Q: Do you feel that you will be a better perimeter shooting team this year?
"We better be. It can't get worse, it's impossible. It absolutely cannot get worse. My wife could shoot better from the 3-point line than we did last year and she is a horrible athlete."
Q: Have you decided on a rotation?
"I have no idea. We play nine guys, every once in a while we'll play 10. We are looking for those guys right now. We'll settle in with about seven guys. There is a little competition for the eight, nine and 10 spots. I think we are pretty solid with seven. I think you guys have heard about this, but the rules have changed. In the first month of college basketball, officials have predicted 60-75 fouls per game. Games are going to be extended 15-30 minutes longer, 99 percent of charges will be called as fouls. The NCAA has seen the lowest scoring output in 30 years. They have sent out a mandate to all the officials that if you put your hands on a guy it's an automatic foul. We are now doing the NBA continuation rule where if you hit a player who is going in an upward motion, it's an automatic foul. The game for the fans is getting ready to change in a dramatic way. I talked to Jay Bilas about this last week. I think we need more offense and entertainment but I think when you take out the charge -- where we can neutralize superior athletes by being a little more intelligent -- I think that takes away from what this conference has always been about. I think this will be a big challenge for us and mid majors. We had a meeting with some officials and they said not to be shocked if your point guard fouls out in the first half. I think we're getting ready to see much more points being scored -- ironically, it'll come from the free-throw line and not the game. I think you'll see the scores go up dramatically."
Q: You have a lot more regional teams on your schedule. Was that the plan?
"Yeah, it really was. We felt like our fans, when I first got here, we didn't play regional games. We've always play Saint Louis, and of course, we'd love to keep that series going. We've got Western Kentucky, we started a new series with Austin Peay, and I don't have a clue who started the series with Murray State. Whoever the head coach was who signed that deal is an absolute idiot. You're talking about one of the top winning programs over the last 20 years. If you look at our schedule, we're not jumping into the wading pool, we're not jumping into a swimming pool, we're not jumping into a pond, we're just jumping into the ocean. It's a little bold for me to do this, but I felt we needed to find out where we are and where we need to be."
Q: How do you feel the style of play will change with the newcomers?

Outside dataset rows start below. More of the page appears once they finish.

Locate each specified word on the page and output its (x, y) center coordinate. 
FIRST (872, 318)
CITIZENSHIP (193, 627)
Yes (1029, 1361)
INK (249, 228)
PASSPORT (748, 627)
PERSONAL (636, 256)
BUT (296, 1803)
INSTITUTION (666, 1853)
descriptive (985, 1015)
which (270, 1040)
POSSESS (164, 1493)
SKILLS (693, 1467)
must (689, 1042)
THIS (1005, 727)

"One of the things you do when you take over a program, the guys that you recruit in better fit what you do. No one can point their finger at anybody but me. All the new guys are the guys we felt fit our style of play and what we want to do, specifically our hybrid spot and how we want our point guard to play, the ability to shoot from the perimeter, a little bit of size and athleticism. If you look at what we've done with our squad, you'll be able to figure out it's similar to what we did at Missouri State and what we did at Kansas when we started recruiting to a system."